Cities and private property owners can drive homeless people, loitering teenagers, and other “undesirables” away from certain areas, but they’re just shuffling problems around and making urban spaces hostile to everyone else as well, alleges Arieff.
And it’s not just seating.
Arieff brings up issues ranging from bike lanes, to demolished basketball courts, to the supposedly urine-proof paint the city installed on certain San Francisco walls, which deflect unexpected streams of hydration back in the direction of its source.
(For the record, when San Francisco Magazine tested this technology in the field in 2015—using a water bottle instead of the organic process—it didn’t actually seem to do anything.)
Nor is this the first time SPUR’s criticisms about the city’s dearth of seating have appeared in the pages of the gray lady. SPUR director Gabriel Metcalf told the paper of record in 2012, “It makes the city that much less livable for everyone” when City Hall benched the benches.
Others have noticed this trend as well.
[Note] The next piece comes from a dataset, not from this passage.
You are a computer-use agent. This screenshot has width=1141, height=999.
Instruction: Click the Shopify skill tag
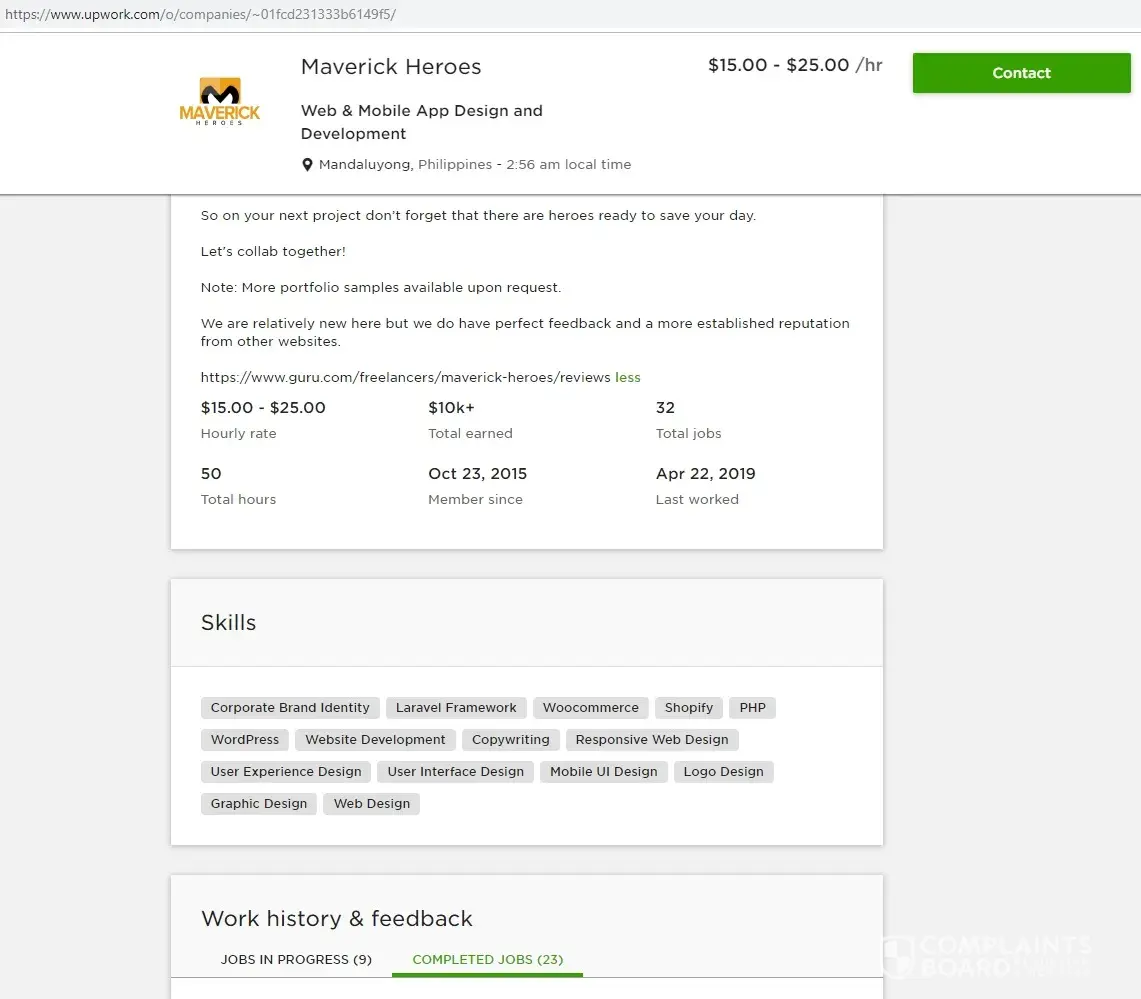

In 2015, the San Francisco Chronicle’s Caille Millner noted, “SF loves anti-homeless design,” citing spikes in Safeway planter boxes, bars on Ferry building benches, and Mission Street benches that fold up at night.
Urban design critic John King refers to these touches as “defensive architecture.”
On the flip side, there are those who aim to make San Francisco a more human welcoming space. For example, local designer Chris Duderstadt’s guerilla-style Public Bench Project donates seating to neighborhoods.
“Though I have been active in promoting public space—being on a number of boards and committees—just making benches and placing them is often much more rewarding,” Duderstadt explained to 99 Percent Invisible.
“I dream of having a bench on each corner,” he says elsewhere.
A small amount of headway did come up on this issue earlier this year, at least when it comes to Civic Center seating, when Mayor Ed Lee’s office and the city’s Planning Department issued a January redesign proposal that referred to the area as “stripped” and “unwelcoming,” and specifically pointed out that “low-income and homeless residents [...] rely on the Civic Center.”
Every little bit helps. But as Arieff wisely points out, “inequality is escalating, and these spaces make that reality visible.”